Aim of the task. Pick out every line in the entries below that contains the word "button", with case counting, and copy each one.

[Entries from a dataset]
──────

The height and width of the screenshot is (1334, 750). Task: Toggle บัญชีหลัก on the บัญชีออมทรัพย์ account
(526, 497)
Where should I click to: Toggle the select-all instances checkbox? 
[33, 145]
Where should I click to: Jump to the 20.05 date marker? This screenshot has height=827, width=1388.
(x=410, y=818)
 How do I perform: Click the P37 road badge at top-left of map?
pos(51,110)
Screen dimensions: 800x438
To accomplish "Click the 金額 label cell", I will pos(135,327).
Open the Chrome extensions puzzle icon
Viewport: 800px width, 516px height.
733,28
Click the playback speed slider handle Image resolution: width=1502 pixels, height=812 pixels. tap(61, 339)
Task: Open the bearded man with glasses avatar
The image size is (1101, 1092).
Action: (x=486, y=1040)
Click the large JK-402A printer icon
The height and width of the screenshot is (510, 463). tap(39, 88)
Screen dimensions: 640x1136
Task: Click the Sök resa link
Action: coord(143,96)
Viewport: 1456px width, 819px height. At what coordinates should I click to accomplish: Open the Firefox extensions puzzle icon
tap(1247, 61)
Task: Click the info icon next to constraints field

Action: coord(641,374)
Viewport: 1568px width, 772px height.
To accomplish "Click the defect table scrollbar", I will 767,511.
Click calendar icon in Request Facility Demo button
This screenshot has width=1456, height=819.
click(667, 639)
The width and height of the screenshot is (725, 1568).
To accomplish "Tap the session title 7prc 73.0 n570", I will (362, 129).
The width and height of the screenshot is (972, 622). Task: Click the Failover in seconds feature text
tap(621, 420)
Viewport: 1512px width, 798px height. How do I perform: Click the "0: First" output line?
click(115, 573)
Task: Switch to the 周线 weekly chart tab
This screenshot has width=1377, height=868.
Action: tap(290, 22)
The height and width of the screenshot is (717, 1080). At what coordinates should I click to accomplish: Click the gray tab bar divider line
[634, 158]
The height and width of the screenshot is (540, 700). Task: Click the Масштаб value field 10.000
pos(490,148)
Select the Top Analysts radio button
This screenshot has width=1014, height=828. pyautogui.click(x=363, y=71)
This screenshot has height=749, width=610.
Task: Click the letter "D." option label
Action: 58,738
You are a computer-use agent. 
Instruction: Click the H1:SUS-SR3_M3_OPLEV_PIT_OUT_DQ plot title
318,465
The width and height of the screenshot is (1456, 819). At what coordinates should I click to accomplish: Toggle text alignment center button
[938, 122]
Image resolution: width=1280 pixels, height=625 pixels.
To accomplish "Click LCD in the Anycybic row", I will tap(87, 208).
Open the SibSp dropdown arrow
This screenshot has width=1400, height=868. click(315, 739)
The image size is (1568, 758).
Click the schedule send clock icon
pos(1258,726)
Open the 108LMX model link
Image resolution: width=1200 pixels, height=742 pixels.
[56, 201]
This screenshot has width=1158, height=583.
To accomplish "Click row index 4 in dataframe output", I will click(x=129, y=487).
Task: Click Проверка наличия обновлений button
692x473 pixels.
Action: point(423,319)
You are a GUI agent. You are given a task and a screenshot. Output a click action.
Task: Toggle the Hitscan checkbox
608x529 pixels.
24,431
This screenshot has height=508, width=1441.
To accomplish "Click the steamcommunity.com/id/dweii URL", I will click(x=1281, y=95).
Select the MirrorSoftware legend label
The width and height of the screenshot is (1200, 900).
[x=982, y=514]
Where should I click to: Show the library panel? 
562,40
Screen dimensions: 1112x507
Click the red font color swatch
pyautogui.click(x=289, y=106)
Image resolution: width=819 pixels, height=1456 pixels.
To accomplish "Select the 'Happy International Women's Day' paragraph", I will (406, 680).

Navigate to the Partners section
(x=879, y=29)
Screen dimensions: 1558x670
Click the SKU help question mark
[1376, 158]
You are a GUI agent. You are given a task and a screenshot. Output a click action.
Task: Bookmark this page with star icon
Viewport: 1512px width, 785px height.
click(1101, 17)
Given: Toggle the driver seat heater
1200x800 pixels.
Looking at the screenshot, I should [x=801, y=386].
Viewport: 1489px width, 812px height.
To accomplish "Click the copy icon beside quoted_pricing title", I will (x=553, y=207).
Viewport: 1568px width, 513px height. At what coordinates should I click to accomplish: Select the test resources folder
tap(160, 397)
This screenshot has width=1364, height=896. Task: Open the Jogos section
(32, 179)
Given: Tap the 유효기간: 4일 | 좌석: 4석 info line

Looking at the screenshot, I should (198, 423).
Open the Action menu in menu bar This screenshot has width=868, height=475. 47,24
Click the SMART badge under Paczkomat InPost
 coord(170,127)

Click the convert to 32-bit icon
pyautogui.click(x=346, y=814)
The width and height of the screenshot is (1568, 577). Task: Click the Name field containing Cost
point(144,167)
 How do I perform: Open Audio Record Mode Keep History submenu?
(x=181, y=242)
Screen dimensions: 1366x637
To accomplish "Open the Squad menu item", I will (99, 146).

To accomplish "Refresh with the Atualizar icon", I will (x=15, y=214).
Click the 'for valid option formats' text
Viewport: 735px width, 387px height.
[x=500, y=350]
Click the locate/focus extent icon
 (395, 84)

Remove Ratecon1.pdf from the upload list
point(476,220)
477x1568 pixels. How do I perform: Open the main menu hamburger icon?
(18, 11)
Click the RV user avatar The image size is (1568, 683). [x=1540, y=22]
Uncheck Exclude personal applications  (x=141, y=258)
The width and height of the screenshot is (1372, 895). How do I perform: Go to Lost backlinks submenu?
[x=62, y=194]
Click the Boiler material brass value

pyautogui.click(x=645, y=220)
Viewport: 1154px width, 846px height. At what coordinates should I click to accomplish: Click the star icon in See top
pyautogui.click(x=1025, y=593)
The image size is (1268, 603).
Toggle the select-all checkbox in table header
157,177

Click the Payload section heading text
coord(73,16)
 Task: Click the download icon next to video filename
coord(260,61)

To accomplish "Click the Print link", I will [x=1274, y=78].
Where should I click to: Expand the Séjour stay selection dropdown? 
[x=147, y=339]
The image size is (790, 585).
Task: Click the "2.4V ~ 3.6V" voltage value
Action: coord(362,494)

──────

The result.
Click calendar icon in Request Facility Demo button
Select the Top Analysts radio button
The width and height of the screenshot is (1456, 819). At what coordinates should I click to accomplish: Toggle text alignment center button
Task: Click Проверка наличия обновлений button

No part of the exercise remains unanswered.